当時から、身重な母と祖母は、まったくと言っていいほど仲が良くなかった。同じ空間にいれば喧嘩が絶えず、ひどい時は手当たり次第に物を投げ合ったりもしたそうだ。
妊婦に余計なストレスを与えてどうする――見かねた父が、独りでは生活できないという祖母の為に庭に小屋を建てた。
はじめの頃は、双方ともにお互いの住処を行き来することはあった。己もまた、共働きの両親が特に忙しかった秋は、毎年のように庭の落ち葉を掃き終えた後に祖母の元に行ったものだ。
仲が良くなくとも、共存はできていたのだ。
そんな交流が途絶えたのはいつからだったか。ハイスクールに入り、部活に明け暮れる内に、祖母ともだんだん会わなくなった。
食事は両親が持って行っているというので、大丈夫だろう。
祖母は今では足が悪くなっているとも聞いたが、学校の友達と遊ぶことに夢中になっている内に、心配する気持ちも薄れていった。
しかしこのままではいけない。
ある水曜、祖母に合わねばならないという猛烈な衝動を抱えて跳ね起きた。
時計は朝の六時半を回ったところだ。家に両親の気配はなく、もう出勤したのだと思われる。
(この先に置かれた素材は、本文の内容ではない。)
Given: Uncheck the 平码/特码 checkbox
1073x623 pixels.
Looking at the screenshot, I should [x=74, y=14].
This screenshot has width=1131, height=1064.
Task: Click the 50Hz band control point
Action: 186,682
冷蔵庫から昨夜の残り物のスープを取り出し、電子レンジでさっと温めてから、庭先へと続く扉を開けた。
さく、さく、と小屋への道のりは静かで、異様に肌寒かった。
祖母に呼びかけながら、扉をノックする。何度も繰り返したが、三分経っても、反応はない。
何かがおかしい。
スープを玄関におろして、窓の前へと回る。中は暗い。祖母は早起きだったはずだから、これもおかしい。
窓を叩いて、それも無駄だとわかると、叩き割ることにした。
「グランマ!」
だが祖母は、すでに、そこには「いなかった」――。